La commission permanente ou le courrier?

Une décision au cœur de ce scandale car c'est après celle-ci que le conseiller spécial du président, Olivier Taoumi enverra le courrier de félicitations informant Alain Eoche qu'il était lauréat de l'AMI. Ce dernier commencera les travaux certain de la viabilité de son projet en outrepassant la commission de l'urbanisme de Cayenne et l'architecte des bâtiments de France.
L'opposition territoriale est vent debout contre cette pratique qu'elle juge opaque : « [Le groupe Unis et engagés pour notre territoire] dénonce en particulier l’absence totale de légitimité du prétendu jury qui a départagé les deux seules candidatures reçues suite à la diffusion (confidentielle) de l’AMI, ce « jury » n’ayant pas eu mandat de l’Assemblée de Guyane pour ce faire ; [il] s’étonne par ailleurs de l’écart technique et qualitatif entre les deux dossiers ayant fait l’objet d’un arbitrage au sein de cette « commission », le meilleur et plus complet ayant étonnamment été écarté au profit de celui retenu. »
Finalement, la commission permanente, rendue publique exceptionnellement, rejette l'attribution de cet AMI, le vendredi 16 décembre, 16 voix contre 14 avec donc 6 votes de la majorité : Aïssatou Chambaud, Jean-Paul Fereira, le premier vice-président, Samantha Cyriaque, Karine Cresson-Ibris, Jessi Américain et Muriel Briquet. Le vote de Juliette Daniel, membre de l'opposition n'est pas retenu depuis sa condamnation en appel et la suspension de ses mandats électoraux.

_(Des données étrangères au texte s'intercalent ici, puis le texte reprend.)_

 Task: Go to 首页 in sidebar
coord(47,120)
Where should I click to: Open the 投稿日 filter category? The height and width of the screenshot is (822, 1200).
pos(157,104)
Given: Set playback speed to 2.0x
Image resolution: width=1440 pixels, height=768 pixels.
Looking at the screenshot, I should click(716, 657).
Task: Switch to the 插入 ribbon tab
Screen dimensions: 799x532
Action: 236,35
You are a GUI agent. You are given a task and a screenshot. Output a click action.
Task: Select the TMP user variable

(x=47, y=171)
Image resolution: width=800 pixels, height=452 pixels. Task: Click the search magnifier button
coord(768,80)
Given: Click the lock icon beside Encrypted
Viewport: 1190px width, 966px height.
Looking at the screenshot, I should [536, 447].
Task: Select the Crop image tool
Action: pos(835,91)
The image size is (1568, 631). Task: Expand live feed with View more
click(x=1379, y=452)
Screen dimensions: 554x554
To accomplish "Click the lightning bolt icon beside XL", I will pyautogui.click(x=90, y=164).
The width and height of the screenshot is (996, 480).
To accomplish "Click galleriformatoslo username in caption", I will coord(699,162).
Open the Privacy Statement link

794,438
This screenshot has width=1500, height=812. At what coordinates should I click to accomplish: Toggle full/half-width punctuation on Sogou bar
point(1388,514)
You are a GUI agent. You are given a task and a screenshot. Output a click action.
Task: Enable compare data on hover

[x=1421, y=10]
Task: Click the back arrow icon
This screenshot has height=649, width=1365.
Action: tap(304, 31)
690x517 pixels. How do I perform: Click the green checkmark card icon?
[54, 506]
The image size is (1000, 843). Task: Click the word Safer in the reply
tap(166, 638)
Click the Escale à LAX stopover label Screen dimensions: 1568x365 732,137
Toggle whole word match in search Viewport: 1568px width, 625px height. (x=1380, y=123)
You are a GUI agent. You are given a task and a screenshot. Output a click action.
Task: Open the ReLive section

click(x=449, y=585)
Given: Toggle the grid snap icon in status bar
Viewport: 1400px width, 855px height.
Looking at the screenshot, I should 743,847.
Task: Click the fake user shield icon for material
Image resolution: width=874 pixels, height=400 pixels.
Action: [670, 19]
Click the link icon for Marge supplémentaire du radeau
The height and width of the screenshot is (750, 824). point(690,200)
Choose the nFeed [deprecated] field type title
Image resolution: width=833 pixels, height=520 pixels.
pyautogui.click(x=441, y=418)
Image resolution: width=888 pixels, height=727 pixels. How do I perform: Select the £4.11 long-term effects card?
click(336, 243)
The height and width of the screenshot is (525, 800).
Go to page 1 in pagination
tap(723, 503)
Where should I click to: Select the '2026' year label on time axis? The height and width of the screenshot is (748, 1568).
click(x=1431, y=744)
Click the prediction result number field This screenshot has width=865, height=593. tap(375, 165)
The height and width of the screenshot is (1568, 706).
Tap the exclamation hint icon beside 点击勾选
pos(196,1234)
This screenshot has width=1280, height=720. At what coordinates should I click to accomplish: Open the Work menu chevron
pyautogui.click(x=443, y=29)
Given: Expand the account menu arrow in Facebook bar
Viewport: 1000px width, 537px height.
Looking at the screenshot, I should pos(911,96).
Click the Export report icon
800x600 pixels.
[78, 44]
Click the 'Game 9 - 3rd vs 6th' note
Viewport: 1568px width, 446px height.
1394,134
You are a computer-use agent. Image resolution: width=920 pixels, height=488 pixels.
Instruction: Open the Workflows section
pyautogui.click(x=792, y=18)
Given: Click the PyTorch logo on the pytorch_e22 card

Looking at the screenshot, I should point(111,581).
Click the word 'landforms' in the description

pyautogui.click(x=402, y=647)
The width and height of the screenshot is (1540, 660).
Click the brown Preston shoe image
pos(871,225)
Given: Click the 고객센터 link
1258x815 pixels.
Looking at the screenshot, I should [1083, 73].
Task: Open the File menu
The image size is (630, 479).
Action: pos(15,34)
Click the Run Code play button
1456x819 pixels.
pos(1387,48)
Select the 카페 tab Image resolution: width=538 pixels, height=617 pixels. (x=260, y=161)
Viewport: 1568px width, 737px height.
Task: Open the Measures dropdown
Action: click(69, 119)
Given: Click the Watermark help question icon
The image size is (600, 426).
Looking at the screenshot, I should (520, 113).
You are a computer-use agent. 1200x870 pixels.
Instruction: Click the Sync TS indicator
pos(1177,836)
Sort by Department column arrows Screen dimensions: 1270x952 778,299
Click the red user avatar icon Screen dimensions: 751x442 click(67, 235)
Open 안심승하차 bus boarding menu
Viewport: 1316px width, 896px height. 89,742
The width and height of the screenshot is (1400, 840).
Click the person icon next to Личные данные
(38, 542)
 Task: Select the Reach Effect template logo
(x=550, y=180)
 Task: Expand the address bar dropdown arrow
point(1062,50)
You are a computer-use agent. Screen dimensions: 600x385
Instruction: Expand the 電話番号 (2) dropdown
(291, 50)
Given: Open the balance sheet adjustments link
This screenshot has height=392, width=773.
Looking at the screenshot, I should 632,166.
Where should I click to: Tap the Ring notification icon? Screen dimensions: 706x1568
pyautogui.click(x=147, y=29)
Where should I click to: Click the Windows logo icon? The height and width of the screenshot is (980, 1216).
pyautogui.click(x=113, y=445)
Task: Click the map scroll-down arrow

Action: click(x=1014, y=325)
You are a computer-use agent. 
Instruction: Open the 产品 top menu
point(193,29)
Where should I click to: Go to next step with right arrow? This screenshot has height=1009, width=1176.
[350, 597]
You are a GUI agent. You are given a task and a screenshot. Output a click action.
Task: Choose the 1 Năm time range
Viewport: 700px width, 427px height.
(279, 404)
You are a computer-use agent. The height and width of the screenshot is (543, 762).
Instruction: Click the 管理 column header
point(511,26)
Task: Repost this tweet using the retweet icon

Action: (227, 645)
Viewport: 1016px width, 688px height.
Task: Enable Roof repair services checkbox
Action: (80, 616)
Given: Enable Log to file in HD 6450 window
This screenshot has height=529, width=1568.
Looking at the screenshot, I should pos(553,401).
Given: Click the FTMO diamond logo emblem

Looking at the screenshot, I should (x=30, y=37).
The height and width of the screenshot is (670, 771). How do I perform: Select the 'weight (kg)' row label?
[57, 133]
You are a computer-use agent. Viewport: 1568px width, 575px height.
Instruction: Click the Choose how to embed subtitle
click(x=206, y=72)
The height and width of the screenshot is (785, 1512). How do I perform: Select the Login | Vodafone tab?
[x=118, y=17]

Un imbroglio politique qui interpelle, agace, déçoit et... amuse la Guyane, surtout en période de pré-carnaval. L'affairer risque de devenir le tube de l'édition 2023 qui commence dimanche 7 janvier. Un premier son est diffusé sur internet. " La vidéo est très drôle. Je ne peux pas m'en offusquer. C'est l'esprit carnavalesque. C'est du très bon boulot. C'est décalé, exagéré. Certains amis me disent que c'est à mes dépens mais je sais comment va se finir cette affaire. Donc ça m'amuse vraiment", assure Alain Eoche.

 

Hocher la tête devant cette histoire rocambolesque et en rire peut servir un certain mécanisme de défense. Pour autant, plusieurs questions se posent concernant les conséquences d'un tel fiasco dont la principale victime pourrait être le contribuable.

Premièrement, est-ce qu'un nouvel AMI va être rédigé ? Pourquoi Joseph Tien-Liong est-il aussi discret sur ce dossier ? La CTG va-t-elle rembourser l'investissement de 139 652 euros de l'EURL Araf dans la réhabilitation de cette bâtisse malgré qu'il a été réalisé sans aucune autorisation ?
Ce dossier prend des proportions politiques immenses. Au regard de ce qui se dit depuis le début, je préfère rester en retrait”, déclare le porteur de projet qui a fait fortune dans l'informatique avant de se lancer récemment dans la restauration (snacking et kebab).
Troisième vice-président de la Chambre de commerce et d'industrie de Guyane (CCIG), l'entrepreneur est un proche de Carine Sinaï-Bossou, ancienne remplaçante du député Serville. Plusieurs personnes affirment qu'une amitié s'est nouée entre Olivier Taoumi et Joseph Tien-Liong lorsque l'avocat occupait les fonctions de directeur général des services de la CCIG.
Une amitié réfutée de son côté par Alain Eoche :“J'ai invité une fois M. Taoumi. Il était un client régulier de mon restaurant mais il n'appartient pas à mon cercle d'ami. En revanche, on se connaît bien. Tout comme je connais Joseph Tien-Liong, je mange souvent dans la saladerie de sa femme à Montjoly.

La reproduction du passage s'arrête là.